● Excerpt:
----

Collaboration in innovation

Businesses in the Aerospace & Defence supply chain know all too well that they must continue to invest in developing new technologies if they are to stay competitive.

A particular R&D project may be beyond the capabilities of a single business acting on its own, either because it does not have the available cash to fund the investment or because it lacks the technical expertise to carry out the project. For one or both of these reasons, businesses will consider collaborating with other businesses, or with academic institutions, in order to continue to innovate and develop new technologies. A recent KPMG report commissioned by ADS, suggested that UK businesses should consider collaborating with overseas companies in order to benefit from the developing aerospace markets.

There are various different terms for business-to-business collaboration such as joint ventures, partnerships, R&D agreements, joint development agreements, alliances, R&D collaboration agreements and joint ventures but many of the fundamental issues involved with these structures are the same.In this briefing note, we will highlight some of the key legal issues involved in collaborating with other businesses, with a particular focus on technology.

Intellectual Property

While the principal emphasis may be on the R&D necessary in order to be able to commercialise the results of the R&D, the legal agreement should clarify the ownership and exploitation of the results of the R&D by the participating parties. Collaboration gives rise to important legal issues relating to the ownership and exploitation of intellectual property rights resulting from the collaboration (including the exploitation of pre-existing rights necessary to enjoy the benefit of the newly developed rights). The most important forms of intellectual property involved are patents and know-how, but copyright and design right may also be relevant.

IP – Ownership or Licence to use?

----

● Information supplied:

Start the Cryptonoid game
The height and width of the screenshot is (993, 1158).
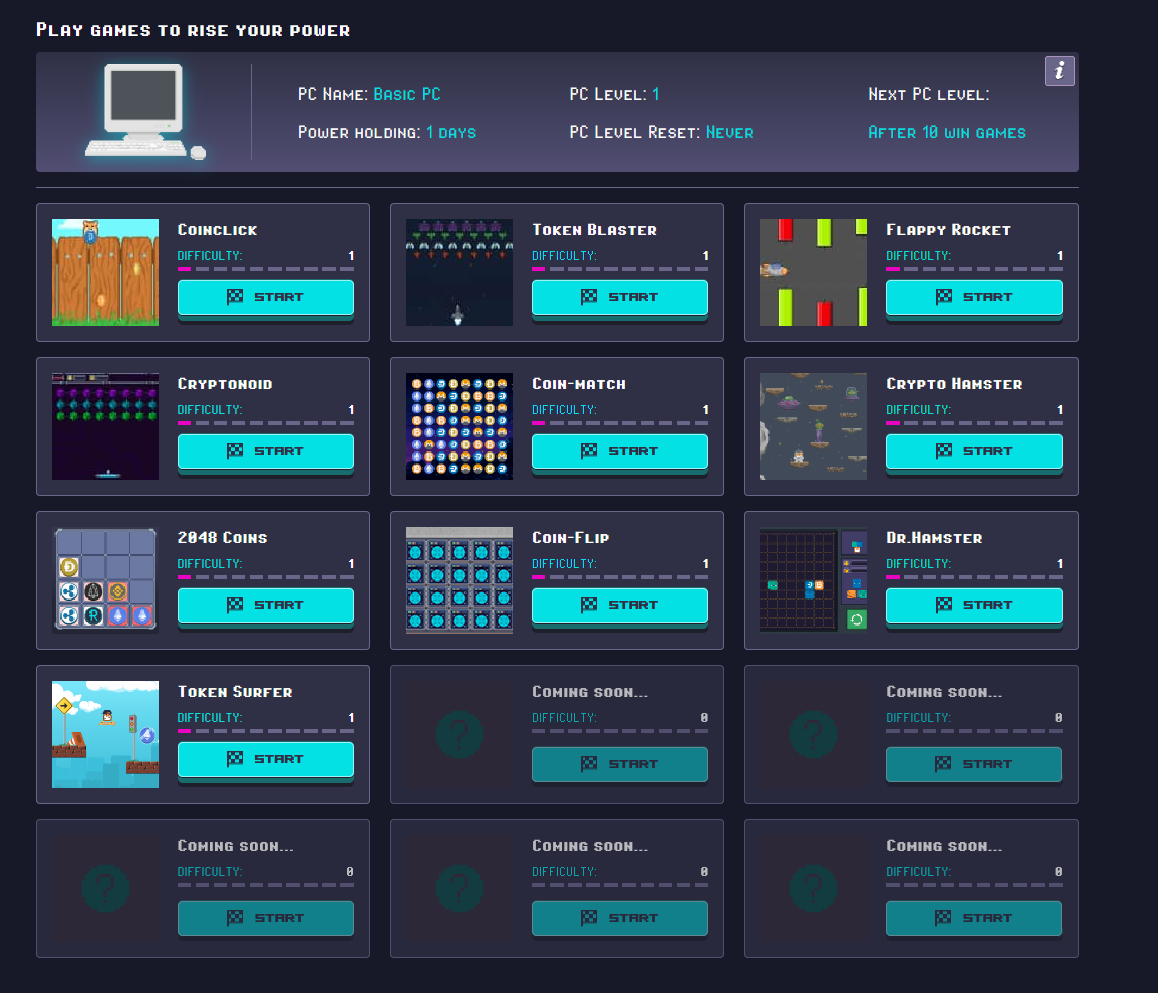click(266, 452)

----

● Short exercise A: From the briefing note on collaboration in innovation, reproduce word for word the part that opens with the words containing "There are various" and closes with "focus on technology.".
● Short exercise B: Render this sentence from the briefing note on collaboration in innovation into Spanish: "The most important forms of intellectual property involved are patents and know-how, but copyright and design right may also be relevant."

● Exercise result A:
There are various different terms for business-to-business collaboration such as joint ventures, partnerships, R&D agreements, joint development agreements, alliances, R&D collaboration agreements and joint ventures but many of the fundamental issues involved with these structures are the same.In this briefing note, we will highlight some of the key legal issues involved in collaborating with other businesses, with a particular focus on technology.

● Exercise result B: Las formas más importantes de propiedad intelectual implicadas son las patentes y el know-how, pero los derechos de autor y el derecho sobre diseños también pueden ser relevantes.